**Exercise details**
Transcribe the passage of the coal article starting with "Methods of converting" and going on through "to 97 percent.".

**Quoted text**
Giving coal a better name

Reality – fossilised plant matter, or coal, remains an important source of energy around the world and will continue to do so for some decades, and the reason why there is a desperate drive to find cleaner ways to convert it into energy. By Alan Titchall.

Coalmine.jpgOver 20 percent of the world’s energy demands are currently met by coal and almost 40 percent of the world’s electricity is generated from it.

Methods of converting coal to energy has certainly moved on since Charles Dickens wrote Hard Times and has progressively become a lot cleaner through new technologies to produce high thermal efficiencies and far less emissions.

Washing coal to reduce its emissions of ash and sulphur dioxide is already standard practice, while electrostatic precipitators and fabric filters remove 99 percent of the fly ash from flue gases – a waste product from coal combustion used in building materials such as concrete. Flue gas desulphurisation also reduces sulphur dioxide by up to 97 percent.

However, while C02 capture technologies have been deployed for over six decades by the oil, gas, and chemical industries (producing syngas, chemicals and liquid fuels) they are relatively new to the coal thermal power generation industry.

**Dataset section**

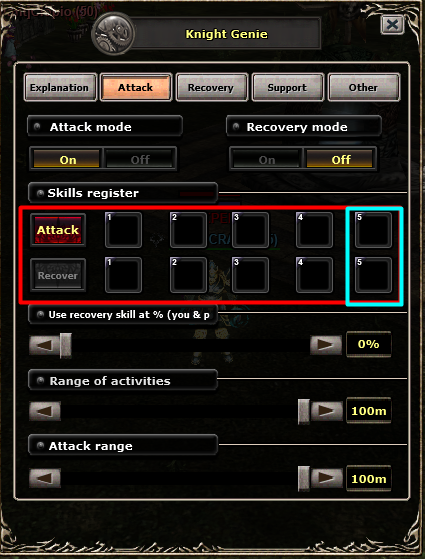Turn Recovery mode On
425x559 pixels.
(267, 159)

**Result**
Methods of converting coal to energy has certainly moved on since Charles Dickens wrote Hard Times and has progressively become a lot cleaner through new technologies to produce high thermal efficiencies and far less emissions.

Washing coal to reduce its emissions of ash and sulphur dioxide is already standard practice, while electrostatic precipitators and fabric filters remove 99 percent of the fly ash from flue gases – a waste product from coal combustion used in building materials such as concrete. Flue gas desulphurisation also reduces sulphur dioxide by up to 97 percent.